Cooking days are good days. There's not much doubt about that for Jill Bopp, especially when she catches the reaction of her students as they are hit by the wafting aroma in her Family and Consumer Sciences classroom at Crews Lake Middle School.
"Oooh, it smells so good in here," 12-year-old Jarvis Brown said as he sidled up to the sink to wash his hands before embarking on his assignment for the day — preparing a dish of pasta and Italian meat sauce, or "gravy" as some Italian culinary connoisseurs might argue.
The making of the dish is a collaborative effort in Bopp's classroom, one that had Jarvis and classmates Steven Kipfer and Austin Postlethwaite, both 12, taking turns browning beef over a burner and mixing cans of tomato paste with garlic and shakes of oregano and basil while other students worked in separate kitchen stations on their own ethnic delights.
Also on the menu: Cuban sandwiches, chocolate chip layered cake and French crepes stuffed with blueberries, raspberries and strawberries all topped with a dollop of whipped cream.
When the cooking is done and the kitchen is cleaned well enough to meet Bopp's approval, the table is set with an eclectic offering, some of it created from scratch by seventh-graders who have spent the past weeks learning their way around a kitchen and, in a way, the world.
Then comes the enjoyment of sharing a student-made meal.
Quite an accomplishment.
Most students enter Bopp's classroom with scant culinary skills. An early indicator are the results of an exercise Bopp conducts at the beginning of the school year.
"Most of my students come in here not knowing how to measure ingredients," Bopp said. "So I ask them to go to one of the (kitchen) stations and bring me back a teaspoon. You would not believe how many of them go right to the silverware draw and come back with a regular spoon. But look how far they've come. Now we're just a few months in and they're already cooking from scratch."
Along the way, students are learning and putting to use other important skills.

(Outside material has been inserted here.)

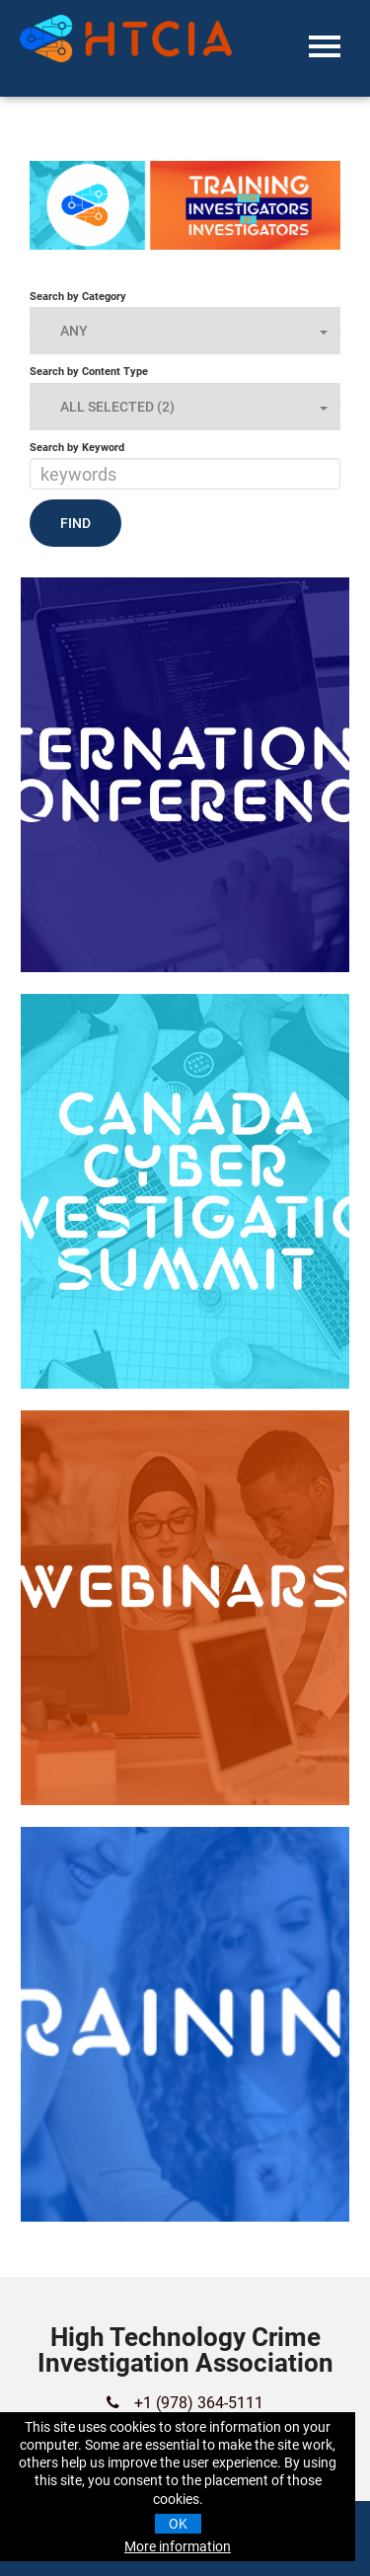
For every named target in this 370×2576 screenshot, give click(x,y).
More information (177, 2546)
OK (178, 2524)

"It's great — it's a learning experience, not just cooking," Jarvis said. "A lot of times you have to measure things, and sometimes we didn't and things didn't come out right."
That would be a little lesson in the workings of chemistry. And then there's all that math.
"The kids didn't realize that measuring (ingredients), or doubling or halving a recipe was math," Bopp said, adding that they also learn about kitchen safety, healthy food choices and food-borne illnesses as well as the various career opportunities in the culinary industry.
"I like it a lot," said Honesty Scott, 12, as she gingerly slid a newly made Cuban sandwich onto a panini press to heat up. "I'm learning how to cook, how to use sharp knives. And I'll be able to cook for myself in the future."
For the past month, students have been melding history and geography lessons with their culinary studies. They were required to research the cultural heritage of a foreign country to learn about the traditional food, music, art and festivals. They wrote research papers and gave oral reports on what they had learned. They also shared their knowledge with children in younger grades at the K-12 school, inviting kindergartners and first-graders to join them in drawing and coloring the flags of various countries.
"It's been really cool," Bopp said. "The minute I said we were going to do this project they were all excited."
The next project is for kids to learn more about where their food comes from with the creation of a kitchen garden that is being funded by a teaching grant from the Southwest Florida Water Management District. The idea, Bopp said, is to install vertical grow towers to organically cultivate herbs and vegetables on the school campus, and then have students prepare and eat what is harvested.
"We're going to grow all kinds of stuff — fresh produce, fresh herbs," Bopp said. "It's going to be so much fun."